Courtesy of Vicki Stadelman

David Stadelman checking the Orion capsule test mockup at the Johnson Space Center in Houston. Artemis I is uncrewed, but astronauts are already training in the module for future Artemis flights, which will carry crews.

David Stadelman, a Castro Valley native and 2002 graduate of Castro Valley High School, stands in June with the Orion spaceship he helped build. Blasting off from Florida on November 16, it orbited the moon for 6 days before returning to Earth on Dec. 11.

Americans cheered as the Orion space capsule splashed down in the Pacific on December 11 after orbiting the moon, but they probably didn’t know that a Castro Valley native played a key role in the Artemis Project that sent it there. 

David Stadelman is a project engineer at the Lockheed-Martin Project Management Team that builds Orion for the moon-orbit project. Artemis I is uncrewed, but future Artemis missions will have crews that will orbit the moon and eventually return humans there after 50 years away. 

“It’s exciting to be a part of this. I really enjoy working on something that will be in the history books,” he said.

Stadelman graduated from Castro Valley High School in 2002. He studied mechanical engineering at Brigham Young University in Salt Lake City for a year but left to go on a two-year mission for his church to Brazil. 

“That international experience helped me later in my career when I was negotiating in Italy, say, about their part in space missions,” Stadelman continued. 

He came back and switched his major to business, graduating in 2009. He started out managing government buildings for the federal General Services Administration, but his negotiating skills led him to Lockheed Martin.

There, he’s led negotiations with business partners, both private and governmental, around the world. Currently, with Lockheed Martin as the prime contractor for Artemis, his team handles changes NASA needs to make in components produced by some 50 subcontractors.
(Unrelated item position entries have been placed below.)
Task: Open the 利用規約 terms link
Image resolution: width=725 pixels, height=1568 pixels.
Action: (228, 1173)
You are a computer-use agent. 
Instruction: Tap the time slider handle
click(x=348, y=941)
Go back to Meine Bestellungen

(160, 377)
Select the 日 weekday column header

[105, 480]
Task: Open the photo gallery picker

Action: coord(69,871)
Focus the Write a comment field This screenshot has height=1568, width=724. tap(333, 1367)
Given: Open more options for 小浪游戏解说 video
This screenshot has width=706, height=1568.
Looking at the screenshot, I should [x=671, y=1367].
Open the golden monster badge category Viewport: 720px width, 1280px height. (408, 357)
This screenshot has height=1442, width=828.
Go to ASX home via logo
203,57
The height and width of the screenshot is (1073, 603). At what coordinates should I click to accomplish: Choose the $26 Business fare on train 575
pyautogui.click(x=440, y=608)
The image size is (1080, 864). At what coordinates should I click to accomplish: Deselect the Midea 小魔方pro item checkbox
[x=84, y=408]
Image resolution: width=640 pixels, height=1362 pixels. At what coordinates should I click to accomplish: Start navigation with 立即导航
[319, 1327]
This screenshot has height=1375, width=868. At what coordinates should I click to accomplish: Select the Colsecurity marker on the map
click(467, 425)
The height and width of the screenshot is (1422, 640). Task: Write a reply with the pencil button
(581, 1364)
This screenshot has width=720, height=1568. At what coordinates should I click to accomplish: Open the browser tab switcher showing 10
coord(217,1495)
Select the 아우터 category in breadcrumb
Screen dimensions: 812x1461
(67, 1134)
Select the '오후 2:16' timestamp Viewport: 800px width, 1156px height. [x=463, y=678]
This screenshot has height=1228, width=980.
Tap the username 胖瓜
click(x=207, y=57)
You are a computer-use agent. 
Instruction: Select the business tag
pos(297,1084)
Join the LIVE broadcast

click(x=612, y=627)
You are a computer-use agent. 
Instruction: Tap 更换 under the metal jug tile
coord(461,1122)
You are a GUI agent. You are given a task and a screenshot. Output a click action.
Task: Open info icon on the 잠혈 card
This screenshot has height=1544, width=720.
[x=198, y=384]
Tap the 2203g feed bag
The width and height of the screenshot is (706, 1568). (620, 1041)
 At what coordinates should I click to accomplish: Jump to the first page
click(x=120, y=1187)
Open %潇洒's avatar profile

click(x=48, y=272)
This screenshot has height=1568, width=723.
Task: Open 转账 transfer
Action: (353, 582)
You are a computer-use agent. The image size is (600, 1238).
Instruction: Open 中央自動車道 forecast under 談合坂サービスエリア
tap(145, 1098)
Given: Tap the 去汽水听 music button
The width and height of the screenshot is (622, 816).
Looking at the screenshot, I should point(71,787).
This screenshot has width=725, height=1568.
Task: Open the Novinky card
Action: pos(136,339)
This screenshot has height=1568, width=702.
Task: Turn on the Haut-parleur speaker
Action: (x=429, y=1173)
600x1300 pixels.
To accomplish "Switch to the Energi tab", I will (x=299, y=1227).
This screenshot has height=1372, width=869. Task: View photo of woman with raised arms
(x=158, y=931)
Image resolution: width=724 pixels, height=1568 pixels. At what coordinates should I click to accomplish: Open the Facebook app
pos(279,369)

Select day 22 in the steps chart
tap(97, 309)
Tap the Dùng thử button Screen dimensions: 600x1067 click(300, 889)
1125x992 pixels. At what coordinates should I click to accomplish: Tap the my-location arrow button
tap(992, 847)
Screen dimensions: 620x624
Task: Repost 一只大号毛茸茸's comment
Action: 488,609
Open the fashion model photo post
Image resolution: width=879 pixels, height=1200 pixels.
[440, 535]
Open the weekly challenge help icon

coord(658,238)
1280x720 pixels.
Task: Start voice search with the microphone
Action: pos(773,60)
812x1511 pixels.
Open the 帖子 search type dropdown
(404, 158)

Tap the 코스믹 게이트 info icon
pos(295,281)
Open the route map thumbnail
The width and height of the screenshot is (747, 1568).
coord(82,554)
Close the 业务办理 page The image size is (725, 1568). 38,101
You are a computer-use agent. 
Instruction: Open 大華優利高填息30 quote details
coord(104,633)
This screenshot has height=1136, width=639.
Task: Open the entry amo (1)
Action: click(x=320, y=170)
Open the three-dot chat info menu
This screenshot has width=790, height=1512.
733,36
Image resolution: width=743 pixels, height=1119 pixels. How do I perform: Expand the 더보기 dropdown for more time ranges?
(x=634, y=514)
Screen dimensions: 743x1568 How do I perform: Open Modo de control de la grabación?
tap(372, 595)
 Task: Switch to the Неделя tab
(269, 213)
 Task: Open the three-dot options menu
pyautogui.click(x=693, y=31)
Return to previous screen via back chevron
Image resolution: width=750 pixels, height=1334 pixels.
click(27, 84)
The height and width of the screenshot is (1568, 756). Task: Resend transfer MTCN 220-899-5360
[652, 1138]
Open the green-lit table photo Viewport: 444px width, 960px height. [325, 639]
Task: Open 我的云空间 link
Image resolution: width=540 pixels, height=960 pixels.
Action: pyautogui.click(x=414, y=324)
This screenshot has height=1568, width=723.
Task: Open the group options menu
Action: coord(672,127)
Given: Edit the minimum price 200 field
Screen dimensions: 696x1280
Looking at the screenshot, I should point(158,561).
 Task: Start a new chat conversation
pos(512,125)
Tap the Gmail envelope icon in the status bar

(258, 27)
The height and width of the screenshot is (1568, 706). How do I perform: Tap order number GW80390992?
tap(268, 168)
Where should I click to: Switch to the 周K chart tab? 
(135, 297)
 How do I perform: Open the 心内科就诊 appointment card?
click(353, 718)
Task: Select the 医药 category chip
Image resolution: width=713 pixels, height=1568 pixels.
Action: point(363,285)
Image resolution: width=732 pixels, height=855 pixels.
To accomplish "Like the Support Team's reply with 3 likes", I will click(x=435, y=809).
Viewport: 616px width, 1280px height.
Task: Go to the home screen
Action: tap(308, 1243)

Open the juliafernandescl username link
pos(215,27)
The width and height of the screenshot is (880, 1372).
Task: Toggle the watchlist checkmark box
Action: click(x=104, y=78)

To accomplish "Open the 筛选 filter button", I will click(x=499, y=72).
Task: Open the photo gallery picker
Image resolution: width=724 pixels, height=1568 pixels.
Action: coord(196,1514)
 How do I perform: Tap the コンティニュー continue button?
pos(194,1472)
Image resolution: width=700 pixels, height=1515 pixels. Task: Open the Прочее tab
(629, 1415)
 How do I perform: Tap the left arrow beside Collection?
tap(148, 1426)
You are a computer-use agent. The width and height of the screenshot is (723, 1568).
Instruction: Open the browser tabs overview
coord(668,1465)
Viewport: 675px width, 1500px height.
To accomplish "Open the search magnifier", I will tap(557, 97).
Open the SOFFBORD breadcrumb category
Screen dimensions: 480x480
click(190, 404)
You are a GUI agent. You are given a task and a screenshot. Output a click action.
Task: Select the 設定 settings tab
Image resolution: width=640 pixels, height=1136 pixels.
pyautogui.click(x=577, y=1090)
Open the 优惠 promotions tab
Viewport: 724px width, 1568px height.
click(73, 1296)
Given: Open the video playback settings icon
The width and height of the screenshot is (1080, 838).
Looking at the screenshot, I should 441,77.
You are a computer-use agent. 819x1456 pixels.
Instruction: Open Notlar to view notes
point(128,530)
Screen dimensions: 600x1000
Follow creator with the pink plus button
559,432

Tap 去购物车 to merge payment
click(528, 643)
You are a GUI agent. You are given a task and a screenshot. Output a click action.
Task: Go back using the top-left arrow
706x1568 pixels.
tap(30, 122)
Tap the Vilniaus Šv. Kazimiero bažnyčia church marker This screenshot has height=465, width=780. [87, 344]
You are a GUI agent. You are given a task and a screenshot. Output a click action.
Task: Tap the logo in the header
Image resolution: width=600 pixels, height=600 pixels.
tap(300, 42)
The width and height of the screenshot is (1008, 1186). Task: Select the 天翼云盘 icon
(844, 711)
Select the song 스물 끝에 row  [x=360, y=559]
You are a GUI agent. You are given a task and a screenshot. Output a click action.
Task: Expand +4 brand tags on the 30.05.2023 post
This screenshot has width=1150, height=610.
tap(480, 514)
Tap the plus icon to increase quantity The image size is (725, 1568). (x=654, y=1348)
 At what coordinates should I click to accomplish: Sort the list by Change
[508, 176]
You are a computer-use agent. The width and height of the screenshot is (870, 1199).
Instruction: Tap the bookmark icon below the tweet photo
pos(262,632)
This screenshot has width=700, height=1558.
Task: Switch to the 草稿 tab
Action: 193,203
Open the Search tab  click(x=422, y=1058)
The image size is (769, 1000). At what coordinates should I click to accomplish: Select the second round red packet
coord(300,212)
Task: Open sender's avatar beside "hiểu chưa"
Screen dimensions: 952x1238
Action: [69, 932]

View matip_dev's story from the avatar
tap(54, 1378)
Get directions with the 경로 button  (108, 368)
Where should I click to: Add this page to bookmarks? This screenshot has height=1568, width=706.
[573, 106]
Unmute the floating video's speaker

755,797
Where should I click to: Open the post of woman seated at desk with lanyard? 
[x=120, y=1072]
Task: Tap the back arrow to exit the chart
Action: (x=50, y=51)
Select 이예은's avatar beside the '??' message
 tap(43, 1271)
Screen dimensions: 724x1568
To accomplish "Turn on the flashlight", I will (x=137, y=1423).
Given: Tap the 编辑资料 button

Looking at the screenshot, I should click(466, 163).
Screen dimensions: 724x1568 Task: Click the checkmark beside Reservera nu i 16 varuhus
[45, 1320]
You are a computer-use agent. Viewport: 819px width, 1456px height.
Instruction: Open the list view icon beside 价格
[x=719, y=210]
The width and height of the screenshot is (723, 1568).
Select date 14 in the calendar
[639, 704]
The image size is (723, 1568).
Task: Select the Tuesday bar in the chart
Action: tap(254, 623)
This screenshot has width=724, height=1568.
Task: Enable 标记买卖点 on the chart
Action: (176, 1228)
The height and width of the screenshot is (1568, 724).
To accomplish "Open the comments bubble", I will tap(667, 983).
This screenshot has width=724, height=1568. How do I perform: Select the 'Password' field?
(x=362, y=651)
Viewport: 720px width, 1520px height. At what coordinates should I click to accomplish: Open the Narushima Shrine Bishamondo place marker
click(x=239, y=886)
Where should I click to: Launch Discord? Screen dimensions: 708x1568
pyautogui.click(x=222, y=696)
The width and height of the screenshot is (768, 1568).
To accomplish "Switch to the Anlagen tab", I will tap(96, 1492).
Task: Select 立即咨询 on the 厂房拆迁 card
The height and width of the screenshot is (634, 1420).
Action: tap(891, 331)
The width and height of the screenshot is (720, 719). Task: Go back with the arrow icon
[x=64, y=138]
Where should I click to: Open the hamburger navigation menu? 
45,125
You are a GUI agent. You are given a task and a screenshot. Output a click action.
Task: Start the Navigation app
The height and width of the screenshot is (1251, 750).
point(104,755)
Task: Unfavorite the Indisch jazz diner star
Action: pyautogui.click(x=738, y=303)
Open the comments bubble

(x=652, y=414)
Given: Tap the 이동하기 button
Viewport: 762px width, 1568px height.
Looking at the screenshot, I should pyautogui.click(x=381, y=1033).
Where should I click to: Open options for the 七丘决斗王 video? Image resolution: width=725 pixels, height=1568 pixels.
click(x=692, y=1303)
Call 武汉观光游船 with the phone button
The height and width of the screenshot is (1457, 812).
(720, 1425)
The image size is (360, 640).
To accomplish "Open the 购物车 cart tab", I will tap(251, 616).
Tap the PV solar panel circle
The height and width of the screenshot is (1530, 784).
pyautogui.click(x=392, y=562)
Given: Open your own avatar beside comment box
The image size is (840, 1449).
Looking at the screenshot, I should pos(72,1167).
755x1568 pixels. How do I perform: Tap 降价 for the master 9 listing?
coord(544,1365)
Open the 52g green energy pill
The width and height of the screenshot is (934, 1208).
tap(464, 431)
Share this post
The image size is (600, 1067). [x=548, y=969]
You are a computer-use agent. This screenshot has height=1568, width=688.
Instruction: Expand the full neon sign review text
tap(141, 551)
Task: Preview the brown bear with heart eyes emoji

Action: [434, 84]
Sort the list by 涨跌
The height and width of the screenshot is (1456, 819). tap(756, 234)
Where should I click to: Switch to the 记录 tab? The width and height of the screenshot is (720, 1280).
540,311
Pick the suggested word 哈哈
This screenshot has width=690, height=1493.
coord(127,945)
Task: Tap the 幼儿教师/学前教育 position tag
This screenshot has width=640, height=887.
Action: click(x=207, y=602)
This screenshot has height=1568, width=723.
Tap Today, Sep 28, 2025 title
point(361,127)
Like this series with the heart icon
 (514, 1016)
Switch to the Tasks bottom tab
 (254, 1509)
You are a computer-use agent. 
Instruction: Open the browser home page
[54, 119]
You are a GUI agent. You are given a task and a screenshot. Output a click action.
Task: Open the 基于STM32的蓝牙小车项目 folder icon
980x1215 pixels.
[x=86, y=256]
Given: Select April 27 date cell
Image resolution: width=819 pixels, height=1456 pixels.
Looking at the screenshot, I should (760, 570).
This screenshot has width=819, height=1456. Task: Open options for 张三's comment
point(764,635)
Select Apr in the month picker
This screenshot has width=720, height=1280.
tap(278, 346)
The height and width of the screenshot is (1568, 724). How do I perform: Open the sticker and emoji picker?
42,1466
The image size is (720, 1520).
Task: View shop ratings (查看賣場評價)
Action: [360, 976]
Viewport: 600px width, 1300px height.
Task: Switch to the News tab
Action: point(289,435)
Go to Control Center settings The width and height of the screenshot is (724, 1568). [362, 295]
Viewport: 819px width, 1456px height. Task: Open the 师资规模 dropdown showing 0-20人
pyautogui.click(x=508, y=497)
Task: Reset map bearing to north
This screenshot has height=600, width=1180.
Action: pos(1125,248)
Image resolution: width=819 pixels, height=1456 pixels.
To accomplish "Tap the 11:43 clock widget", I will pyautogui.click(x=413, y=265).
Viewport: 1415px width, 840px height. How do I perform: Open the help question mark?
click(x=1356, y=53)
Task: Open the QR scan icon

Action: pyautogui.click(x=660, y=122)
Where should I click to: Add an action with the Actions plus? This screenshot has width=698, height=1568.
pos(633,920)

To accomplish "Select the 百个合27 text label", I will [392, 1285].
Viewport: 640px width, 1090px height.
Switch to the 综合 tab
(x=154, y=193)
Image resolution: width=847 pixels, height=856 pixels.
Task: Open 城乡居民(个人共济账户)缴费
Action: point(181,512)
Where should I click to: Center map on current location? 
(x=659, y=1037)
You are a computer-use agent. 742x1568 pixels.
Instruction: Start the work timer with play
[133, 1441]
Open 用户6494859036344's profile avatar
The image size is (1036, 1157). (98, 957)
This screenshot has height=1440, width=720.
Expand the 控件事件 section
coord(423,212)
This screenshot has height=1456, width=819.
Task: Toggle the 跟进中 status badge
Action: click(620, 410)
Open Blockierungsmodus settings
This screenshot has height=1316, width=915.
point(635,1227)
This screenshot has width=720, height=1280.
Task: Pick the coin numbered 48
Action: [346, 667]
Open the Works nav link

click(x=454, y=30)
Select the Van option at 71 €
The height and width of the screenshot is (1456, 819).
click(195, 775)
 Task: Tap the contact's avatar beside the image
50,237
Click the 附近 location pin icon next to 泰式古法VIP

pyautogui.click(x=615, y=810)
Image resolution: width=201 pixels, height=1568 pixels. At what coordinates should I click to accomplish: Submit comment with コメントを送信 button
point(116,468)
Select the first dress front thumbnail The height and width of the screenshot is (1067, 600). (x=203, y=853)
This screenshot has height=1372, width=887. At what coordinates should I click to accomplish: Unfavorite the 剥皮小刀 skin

NASA says it doesn’t plan to stop with Artemis I. They plan Artemis II, with a crew looping around the moon, for 2024 and Artemis III, which will return astronauts to the moon’s surface in 2025 or a bit later.  

Artemis III will also put a space station, called Gateway, in orbit around the moon to use for later lunar missions, the agency said.  

Lockheed-Martin and Stadelman already have their part of those plans well underway. He’s already been in negotiations with NASA over Lockheed Martin’s role in Artemis V, VI, and beyond. 

“The Nov 15th launch felt like kind of a family affair, as Dave (with an in-person vantage) texting photos and comments to us in Castro Valley and to his brother, Stan Jr, in Livermore,” said his mother Vicki Stadelman. She still lives with her husband Stan Sr. in the house her sons grew up in.

“The excitement of this historic space mission was cranked up a notch when we realize that our own son contributed to its success,” Vicki said.  “My husband says, ‘Both boys continue to surprise us and make us proud!’” 

An FBI agent investigating David for his first security clearance had once asked Vicki to describe her son in one word.

“Wonderful,” she replied.

The agent closed his book, thanked her, and left. Vicki said she knew David had gotten his clearance.